Luca has been out putting some KM's on the updated 2022 Yamaha XSR700 LAMS edition, check out what he thought of the gorgeous, retro-inspired machine... Photos: Zane Dobie.

Riding the 2022 Yamaha XSR700 was the most fun I’ve had on two wheels for ages, I can’t believe they’re making me give it back! I knew Yamaha wouldn’t disappoint, but man, the XSR700 blew me away, exceeding my expectations, I can’t believe it’s LAMS approved!

Luca has been out putting some KM's on the awesome LAMs 2022 Yamaha XSR700!

Luca has been out putting some miles down on the awesome LAMs 2022 Yamaha XSR700!

I arrived at Yamaha in Sydney to pick up the updated XSR700 on a wet day. I was excited and eager to see it in person after spending some time ogling at the press photos. A badass lightweight machine that has beautiful retro colours replicated from the legendary 1982 RD350 and 250LC was mine for the next two weeks!


Check out our review of the MT-07 LA here…


First look at the bike, I was impressed. Everything is brand new, it was glowing as the sun peeked through the clouds! The naked frame with old school styling immediately caught my attention. How good does the engine look on full display? With the modern speedometer even getting the retro treatment, it’s an eye catcher. Yamaha has combined modern technology with historic colour schemes and styles, resulting in an art piece.

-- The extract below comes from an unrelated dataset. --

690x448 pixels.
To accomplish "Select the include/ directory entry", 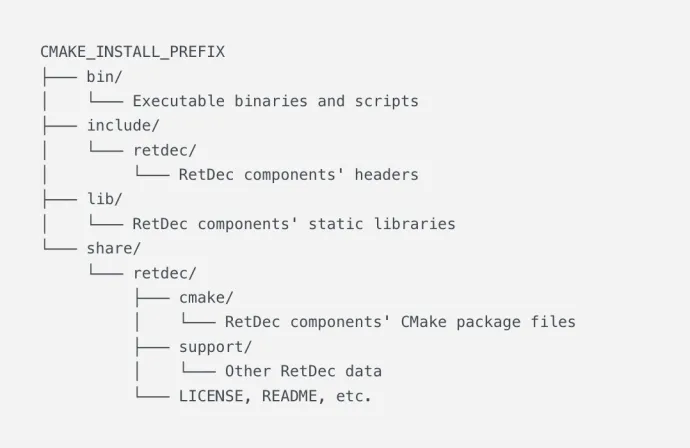I will 123,125.
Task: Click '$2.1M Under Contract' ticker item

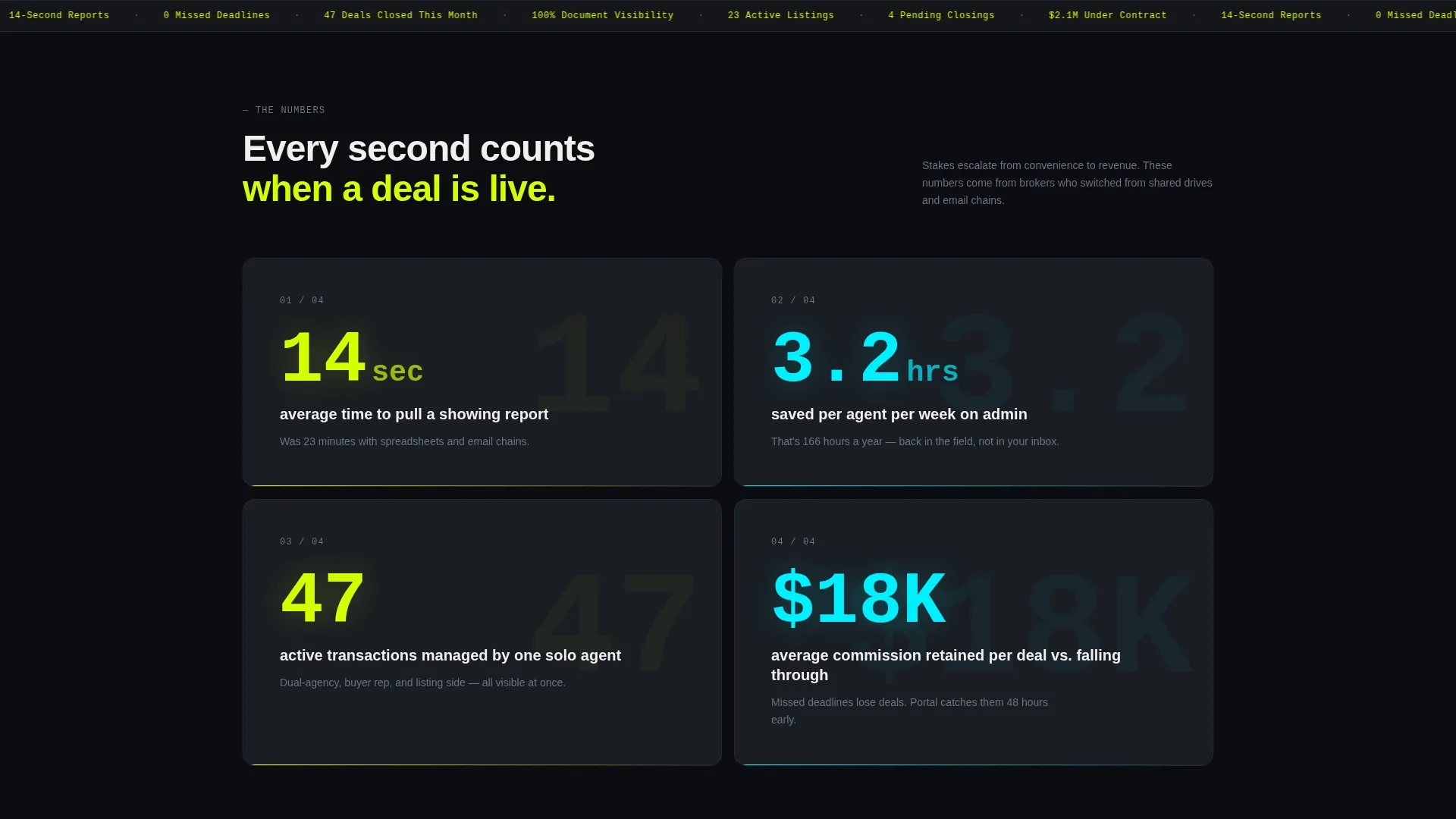Action: coord(1107,15)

Waiting for the rain to stop, I couldn’t resist taking the machine for a spin. Riding home to Wollongong the thoughts running through my head are, “This thing is so easy to ride, with decent power, it sounds nice and most importantly, I look good riding it!” Straight away I notice the responsive throttle and easy-to-use clutch with great feel, making it an awesome bike to learn on.

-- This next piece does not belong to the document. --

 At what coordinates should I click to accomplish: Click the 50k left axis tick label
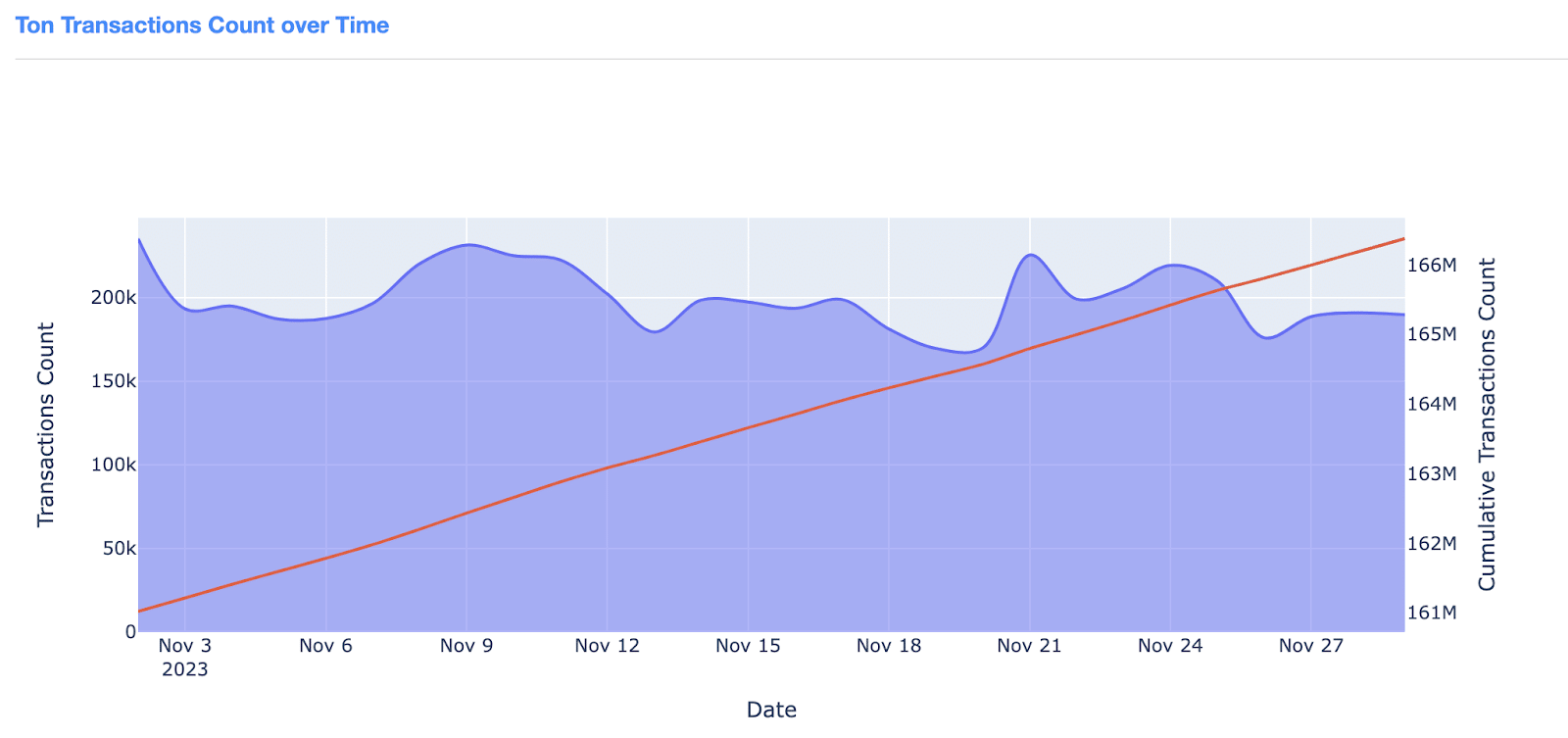click(x=119, y=549)
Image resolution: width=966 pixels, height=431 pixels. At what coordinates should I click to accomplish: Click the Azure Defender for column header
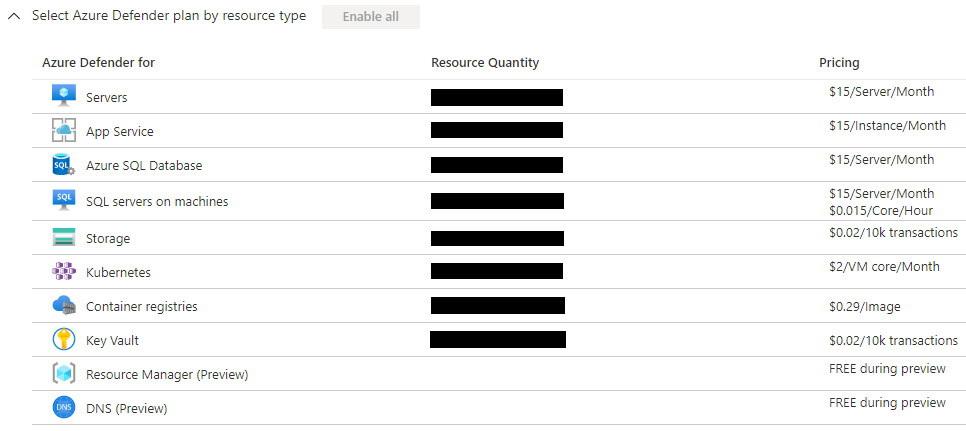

Riding home, the thoughts running through my head are, ““This thing is so easy to ride, with decent power, it sounds nice and most importantly, I look good riding it!”…


The upright seating positioning is super comfy, especially coming from a slightly lower seat on my Kawasaki EN-6R. Strangely enough, the higher seat made it feel like a motocross bike, making for a plush 100km ride home.

Becoming acquainted with the XSR700, Luca notice all the positives of the bike instantly after throwing a leg over the bike.

Becoming acquainted with the XSR700, Luca noticed all the positives of the bike instantly after throwing a leg over it.

The XSR700 idles quietly from the EURO5 approved exhaust system, but the bike really comes to life when opening the throttle. The induction noise is spectacular and the exhaust is at that perfect noise level that doesn’t annoy my neighbours, it sounds great blipping for downshifts. The smaller bored and restricted LAMS model puts out 38.3kW@8000rpm and 57.5Nm@4000rpm, which is honestly more than enough for a LAMS machine and performs great in the low to mid rev range.



The XSR700 weighs in at just 185kg, for a 655cc LAMS bike that’s light! With the weight being kept to a minimum, it allows for an easy ride and beginners will have no trouble getting through the tight, slow speed M.O.S.T course to score their P plates. Changing directions through tighter roads and braking makes it easy on the shoulders, having to pull up less weight while keeping excellent stability.

"With the weight being kept to a minimum, it allows for an easy ride and beginners will have no trouble getting through the tight, slow speed M.O.S.T course to score their P plates."

“With the weight being kept to a minimum, it allows for an easy ride and beginners will have no trouble getting through the tight, slow speed M.O.S.T course to score their P plates.”

I caught up with a mate to go riding through Jamberoo, up the mountain and back down Macquarie Pass, NSW, a famous riding area. The roads were still damp from rain the day before, so we were riding carefully. Surprisingly I could keep a quick pace, feeling confident with grip on the Michelin tyres in damp conditions.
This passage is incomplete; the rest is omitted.